The most influential changes were socioeconomic and political. Integration was taking hold; Indiana Avenue was no longer the enforced town-within-a-town. And then there was the specter of "urban renewal" and Interstate 65. The highway and the expansion of IUPUI cut away and destroyed significant African-American neighborhoods. Lockefield Gardens was closed. Homes, schools, businesses and churches crumbled under wrecking balls and bulldozers. A community and a way of life that nurtured the development of so many gifted artists disappeared in a matter of years.
"They tore down all the landmarks, everything except the Walker Theatre," says Baker. "And now Lockefield's an upscale condo that I don't think many wealthy people could afford, with a display out front of Jimmy Spaulding's brother's saxophone sculpture."
"What I remember about the Avenue was a sense of possibility," says Indianapolis poet and educator Mari Evans, whose essay "Ethos and Creativity" in Where We Live: Essays About Indiana addresses the issues facing African-American artists and residents in mid-century and present-day Indianapolis. "And then I remember wrecking balls wiping out houses."
Many people seem to think of Indianapolis, as Gertrude Stein once said of Oakland, that "there is no there there." There was a there there, though, in the Indianapolis jazz world of the 1940s and 1950s. "Nobody could've seen the significance of it at the time, so it wasn't that well-chronicled," says Baker. The Indiana Historical Society has done much to preserve documents of the era in its archives, and Baker is at work on a book about it, as is Indiana Avenue historian David Williams. "If a book on Indianapolis jazz isn't done soon, almost all of the primary sources will be gone," says Baker.

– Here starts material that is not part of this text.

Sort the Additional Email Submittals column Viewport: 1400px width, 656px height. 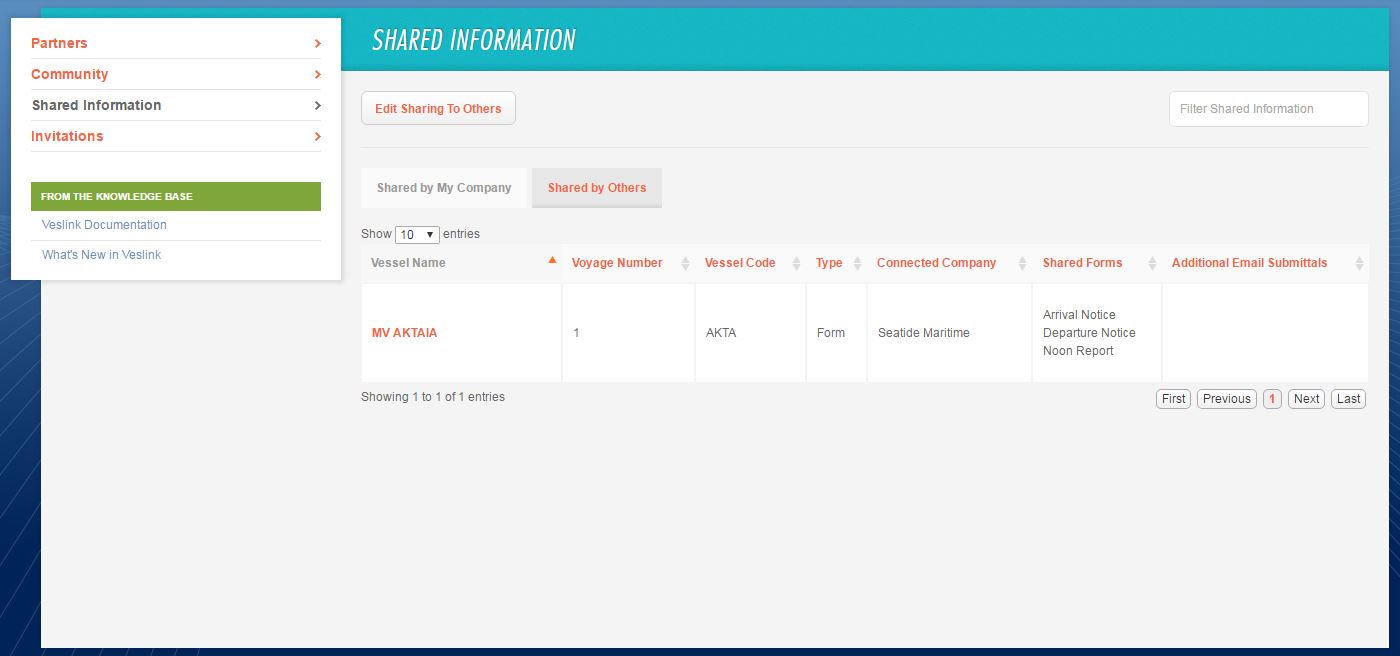coord(1359,262)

Perhaps the Indy Jazz Festival will revive some of the spirit of the Avenue and the music that helped sustain it, if only for a day or two. In the future people might say, "I saw Sonny Rollins at the Madame Walker Theatre!" History will happen again, but this time with a sense of itself, not, as it did 50 years ago, as a bustling procession of mostly-unknown women and men carrying out life in the stores and offices and streets and making music in the night.